After executing the SQL statement for all Query IDs of all scenario, I prepared the following summary of the duration matrix.

noload matrixFigure 07: Duration matrix of different COPY attempt.

From the above information my observations are as follows:
For good file (no error records in file):

  1. For Good file “COPY Command using NOLOAD” is slower than “COPY without NOLOAD” parameter.

If source data file contains no error records, NOLOAD parameter performs slower than not to use the NOLOAD option in COPY command. For example, in the above table, if you have a look on the total duration of “Good File (No error records in file)”, you will find:

  • “COPY Command WITHOUT NOLOAD”, total duration = 69 seconds
  • “COPY Command WITH NOLOAD”, total duration = 96 seconds so “COPY Command WITH NOLOAD” takes 96-69=33 seconds more.

2.  For Good File, “COPY using NOLOAD” consumes more time for table analysis.

When “NOLOAD” option is used system spends much time (48 seconds) for table analysis (For example: COPY ANALYZE testsales).
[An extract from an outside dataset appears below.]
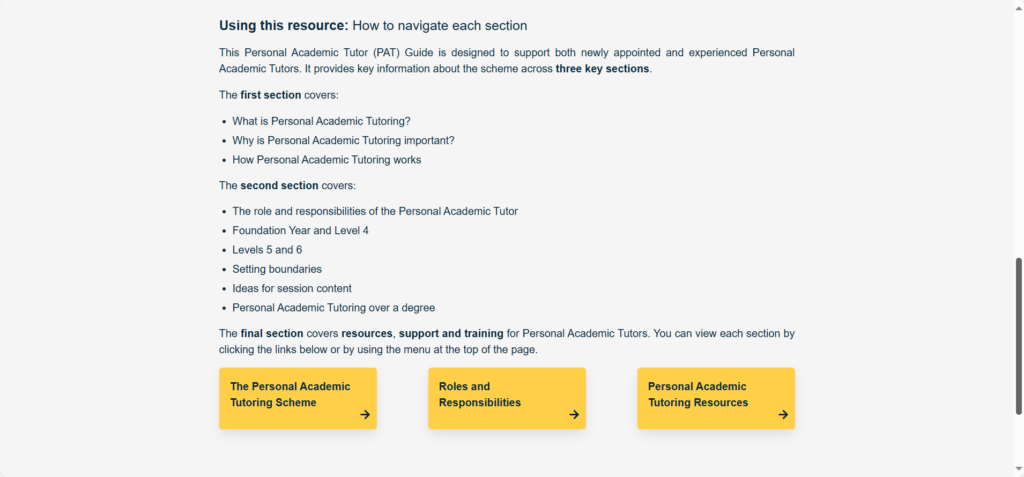Click the vertical scrollbar thumb
This screenshot has width=1024, height=477.
1019,335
It also takes similar time (48 seconds) to execute the actual COPY command. Using NOLOAD in COPY command does not insert any records to the target table.
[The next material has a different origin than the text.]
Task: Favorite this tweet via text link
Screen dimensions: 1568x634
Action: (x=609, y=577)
Error records at the middle or at the end of the file:

  1. In both cases, COPY command using NOLOAD performs faster. I took 24 seconds when NOLOAD is used and it took 31 seconds when NOLOAD is not used for the data file that has error records at the middle of the file. Similarly, for the file that contains error records at the end, 45 seconds are required with NOLOAD and 60 seconds without using NOLOAD parameter in the COPY command.
  2. When source data file contains error records and NOLOAD option is used to check the validity of the data file, Redshift only executes “COPY ANALYZE” command. As a result only table analysis is performed, no actual COPY command is executed. So “Actual Copy Command Duration” is showed “NULL” in the above duration matrix table.

Finally, from the above testing steps, the summarized findings are as follows:

  • For data file that contains no error records, COPY command with NOLOAD option took more time than executing only COPY command without NOLOAD.
  • For good data file, if NOLOAD option is used, both “COPY ANALYZE” and “COPY … FROM” command gets executed. Though “COPY … FROM” does not import any data but it consumes time.
  • For data file that contains error records, “COPY command without NOLOAD” executes both “COPY ANALYZE” and “COPY … FROM” command. In that case “COPY ANALYZE” duration is low but “COPY … FROM” continues exaction until reach towards the error line.
  • For error records containing file, “COPY command with NOLOAD” is faster. It only performs analysis on the target table by issuing “COPY ANALYZE” command. “COPY … FROM” command never gets executed.
  • Performance measurement to check the validity of data file  using “NOLOAD”, depends on where the error records exists in the data file. If error records exists beginning of the file, data file validity checking is finished earlier. In worst case scenario, if error records resides near end of the file, data file validity checking duration is much higher.

Special note:

Please be noted this test results, observations and findings related to “NOLOAD” option are very specific in a particular scenario. Test outcome may heavily vary for different data files, number of columns of the target table and data type of the table columns. So, if you want to check data file validity using “NOLOAD” option, please test it using your domain specific source data file in your own environment.